:: Given entries

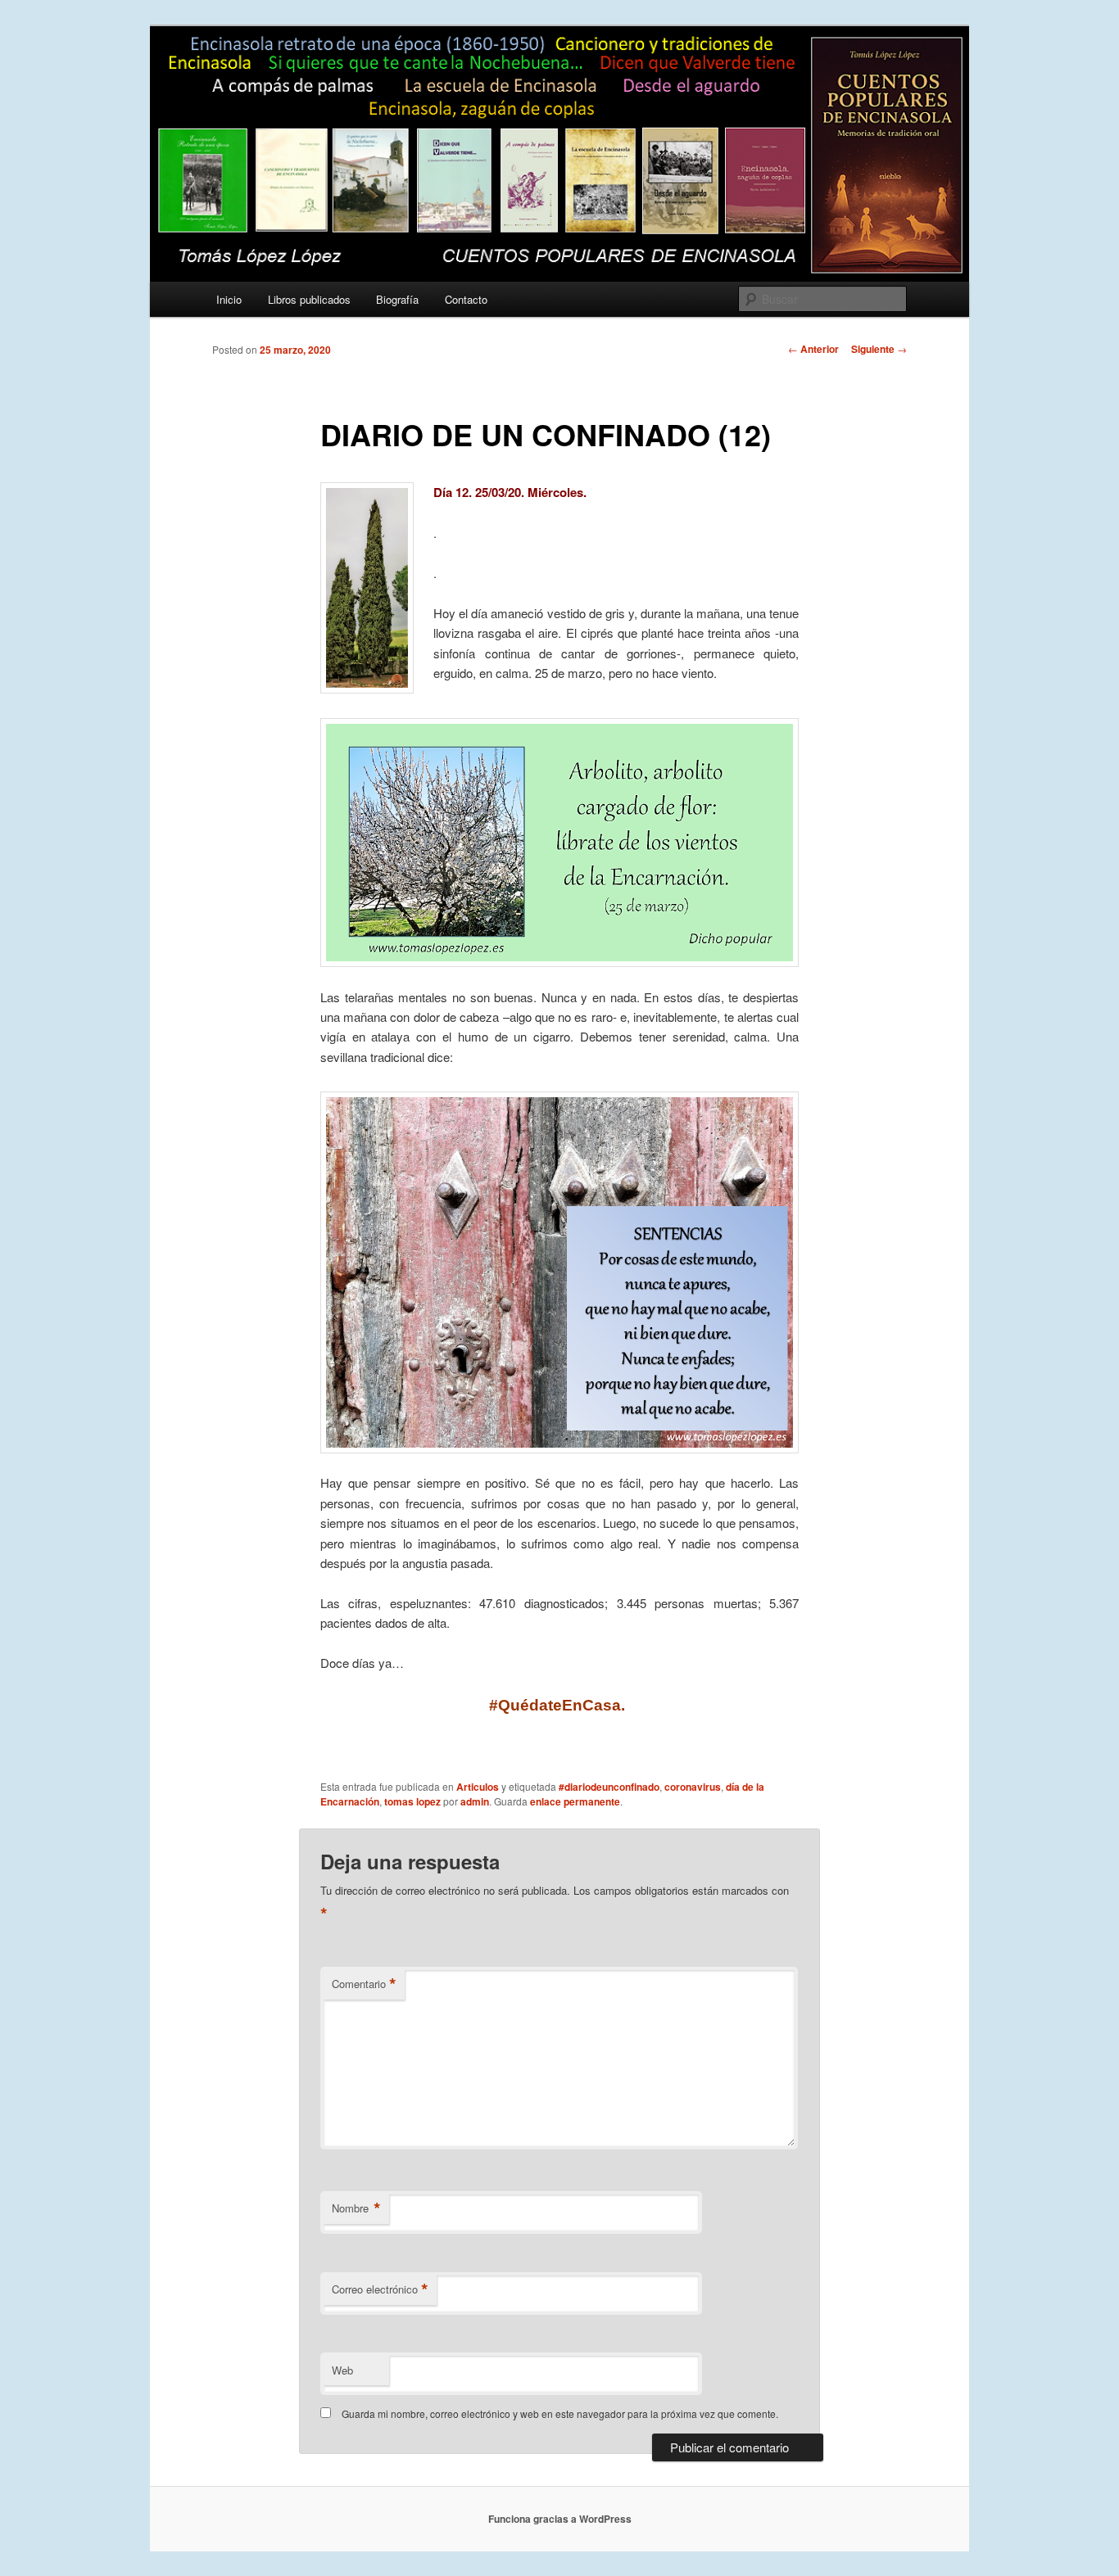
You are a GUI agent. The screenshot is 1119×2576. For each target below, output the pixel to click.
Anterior (813, 348)
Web (342, 2370)
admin (474, 1801)
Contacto (466, 299)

::::

— What you should do —
Output the data exactly, pictures omitted.

— Task response —
You are a GUI agent. The screenshot is 1119×2576. For each target below, output the pixel to click.
Anterior (813, 348)
Web (342, 2370)
admin (474, 1801)
Contacto (466, 299)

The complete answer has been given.